Preparing for what’s next

While both Handren and Smith weathered the storm of new film releases coming at a trickle in 2020, they both know the future of the moviegoing – whatever it looks like in the age of Netflix and streaming – is dependent on how the theater industry can respond to the coronavirus. 

To that end, Santikos at the end of July sent a message to members of its rewards program, at a time when “Santikos will be supremely challenged to survive” until “the pandemic settles down.” The email encourages rewards members to reach out to their congressional representatives to tell them “you want them to take action to help us,” as part of a #SaveYourCinema initiative undertaken by NATO. 

Later on that day, Brooks clarified that Santikos was in a better place than most theater companies, and that their participation in the initiative was to “try and help the whole cinema industry across the country.” As reported by The Hollywood Reporter, the $2.2 trillion coronavirus relief package passed by Congress and signed off by President Donald Trump in March included more than $450 billion meant to help “distressed businesses pay their fixed costs a time when no revenue is coming in.”

Progress on a second relief package has since stalled, and the movie release calendar remains murky for the rest of the year—even with “Tenet” and other major films coming out once again.
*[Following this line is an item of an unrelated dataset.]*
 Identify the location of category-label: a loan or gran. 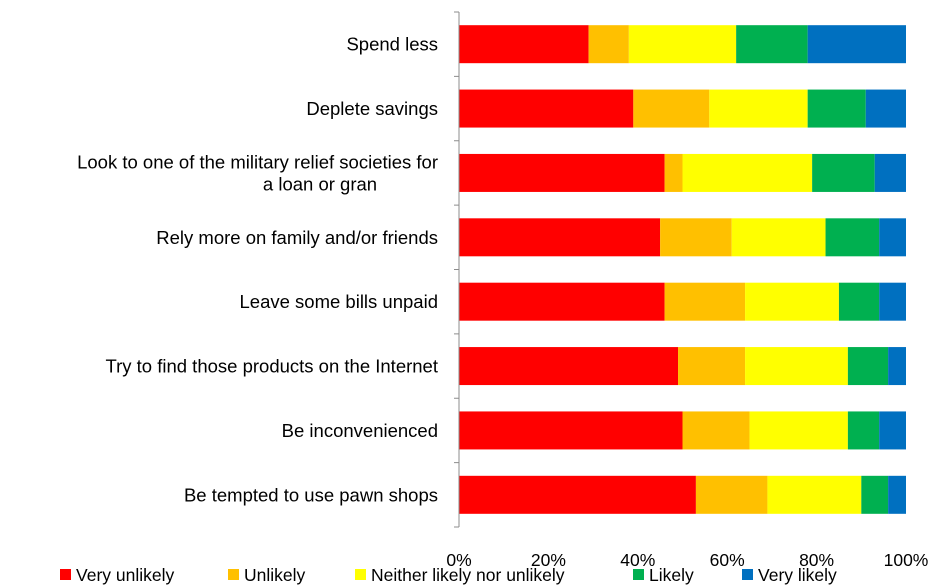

If there’s one thing 2020 has shown, it’s that things can change in a flash, and theaters have had to remain as flexible as anyone. 

And that’s without considering how comfortable some movie fans may have gotten in recent months with the idea of watching movies from their living rooms, where they can bring their own food and pause whenever they need to use the restroom, let alone refrain from worrying about how much more a ticket will cost. (In 2019, the average price for a ticket in North America was $9.16, up from $7.50 a decade prior.)

“I know it’s going to change,” Handren said, referring to the future of moviegoing. “How it changes, I don’t know. You can also take the other side of it where people are sick and tired of being home, and it may be more (of them). And, by the way, with the numbers of movies that have been delayed because of this…next year may potentially be the biggest year the industry has ever seen.”

And in case one would think that drive-in theaters would consider indoor cinemas competition, Smith said he’s also looking forward to when things return closer to normal for those theater chains. 

“We definitely need the indoor theaters open and doing well, and Santikos runs a great business,” he said. “We all are passionate about giving people a fun way to get out of the house and enjoy the art of storytelling and the movie aspect. We need them open and doing well for the studios to be confident to release new movies; in that regard, we’re all trying to support each other.”